Now, support, confidence and lift levels can be inspected for a better understanding and visualization.
inspect(sort(rules, by = "support"), linebreak = FALSE, decreasing=TRUE)
## lhs rhs support confidence coverage lift
## [1] {other vegetables} => {whole milk} 0.1913802 0.5081744 0.3766034 1.109106
## [2] {rolls/buns} => {whole milk} 0.1785531 0.5106383 0.3496665 1.114484
## [3] {yogurt} => {whole milk} 0.1505900 0.5321850 0.2829656 1.161510
## [4] {bottled water} => {whole milk} 0.1123653 0.5258103 0.2136993 1.147597
## [5] {sausage} => {whole milk} 0.1069779 0.5193026 0.2060031 1.133394
## count
## [1] 746
## [2] 696
## [3] 587
## [4] 438
## [5] 417
inspect(sort(rules, by = "confidence"), linebreak = FALSE, decreasing=TRUE)
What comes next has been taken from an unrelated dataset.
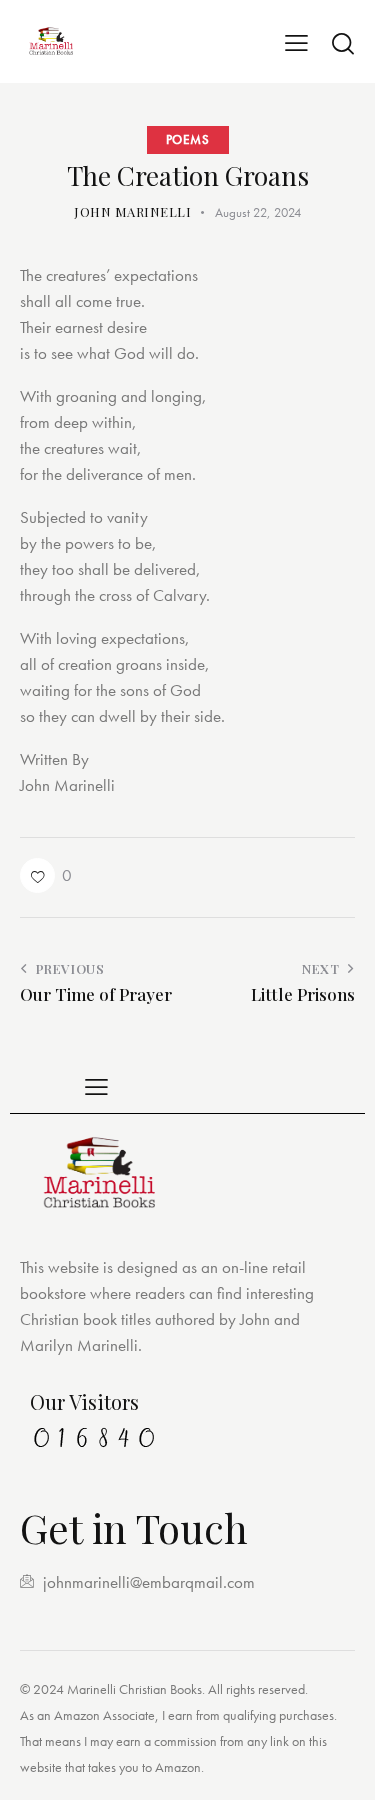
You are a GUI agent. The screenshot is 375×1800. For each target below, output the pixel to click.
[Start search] (342, 43)
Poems (188, 139)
## lhs rhs support confidence coverage lift
## [1] {yogurt} => {whole milk} 0.1505900 0.5321850 0.2829656 1.161510
## [2] {bottled water} => {whole milk} 0.1123653 0.5258103 0.2136993 1.147597
## [3] {sausage} => {whole milk} 0.1069779 0.5193026 0.2060031 1.133394
## [4] {rolls/buns} => {whole milk} 0.1785531 0.5106383 0.3496665 1.114484
## [5] {other vegetables} => {whole milk} 0.1913802 0.5081744 0.3766034 1.109106
## count
## [1] 587
## [2] 438
## [3] 417
## [4] 696
## [5] 746
inspect(sort(rules, by = "lift"), linebreak = FALSE, decreasing=TRUE)
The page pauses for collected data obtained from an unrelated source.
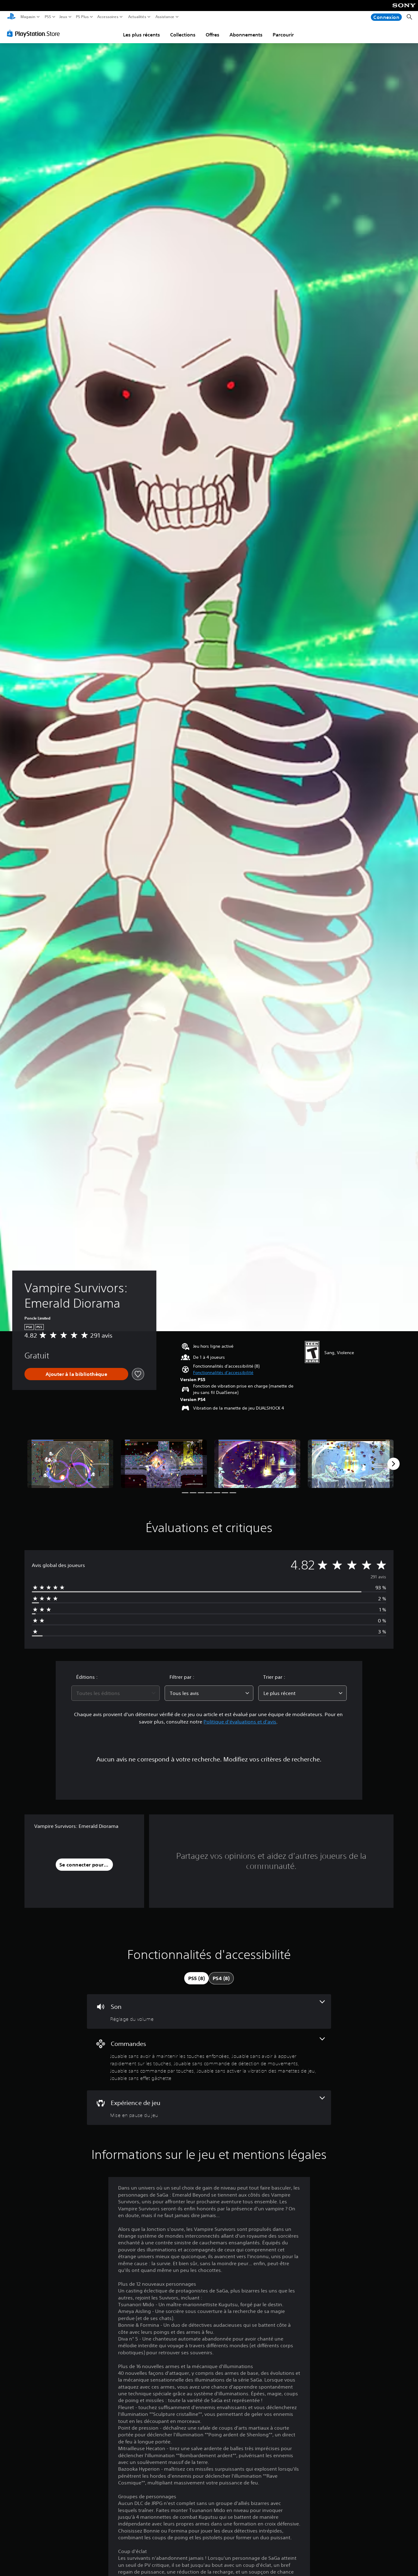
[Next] (393, 1464)
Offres (212, 35)
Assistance (164, 16)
## lhs rhs support confidence coverage lift
## [1] {yogurt} => {whole milk} 0.1505900 0.5321850 0.2829656 1.161510
## [2] {bottled water} => {whole milk} 0.1123653 0.5258103 0.2136993 1.147597
## [3] {sausage} => {whole milk} 0.1069779 0.5193026 0.2060031 1.133394
## [4] {rolls/buns} => {whole milk} 0.1785531 0.5106383 0.3496665 1.114484
## [5] {other vegetables} => {whole milk} 0.1913802 0.5081744 0.3766034 1.109106
## count
## [1] 587
## [2] 438
## [3] 417
## [4] 696
## [5] 746
plot(rules, method="paracoord", control=list(reorder=TRUE))
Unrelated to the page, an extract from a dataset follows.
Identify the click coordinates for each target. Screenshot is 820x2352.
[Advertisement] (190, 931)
This plot shows that yogurt has more link to the whole milk, as people when buying yogurt will most likely buy whole milk too.
rules_yogurt<-apriori(data=transactions, parameter=list(supp=0.01,conf = 0.005, minlen=2), appearance=list(default="rhs", lhs="yogurt"), control=list(verbose=F))
rules_yogurt_byconf<-sort(rules_yogurt, by="confidence", decreasing=TRUE)
inspect((rules_yogurt_byconf)[1:2], linebreak = FALSE)
## lhs rhs support confidence coverage lift count
## [1] {yogurt} => {whole milk} 0.1505900 0.532185 0.2829656 1.16151 587
## [2] {yogurt} => {other vegetables} 0.1203181 0.425204 0.2829656 1.12905 469
This means that people who buy yogurt, will most likely buy other vegetables too as their second choice (whole milk is obviously the best choice).
rules_whole_milk<-apriori(data=transactions, parameter=list(supp=0.01,conf = 0.005, minlen=2), appearance=list(default="rhs", lhs="whole milk"), control=list(verbose=F))
rules_whole_milk_byconf<-sort(rules_whole_milk, by="confidence", decreasing=TRUE)
inspect((rules_whole_milk_byconf)[1:2], linebreak = FALSE)
## lhs rhs support confidence coverage lift
## [1] {whole milk} => {other vegetables} 0.1913802 0.4176932 0.4581837 1.109106
## [2] {whole milk} => {rolls/buns} 0.1785531 0.3896976 0.4581837 1.114484
## count
## [1] 746
## [2] 696
People who buy whole milk, there is a high possibility that they will buy other vegetables too.
The analysis provided insights into customer purchasing grocery patterns through the method called association rules. It was proved through the visualisation of graphs and other techniques of the apriori algorithm that the most popular choice is whole milk. It dominated all 5 rules. The methods used in this project can be used in other datasets too.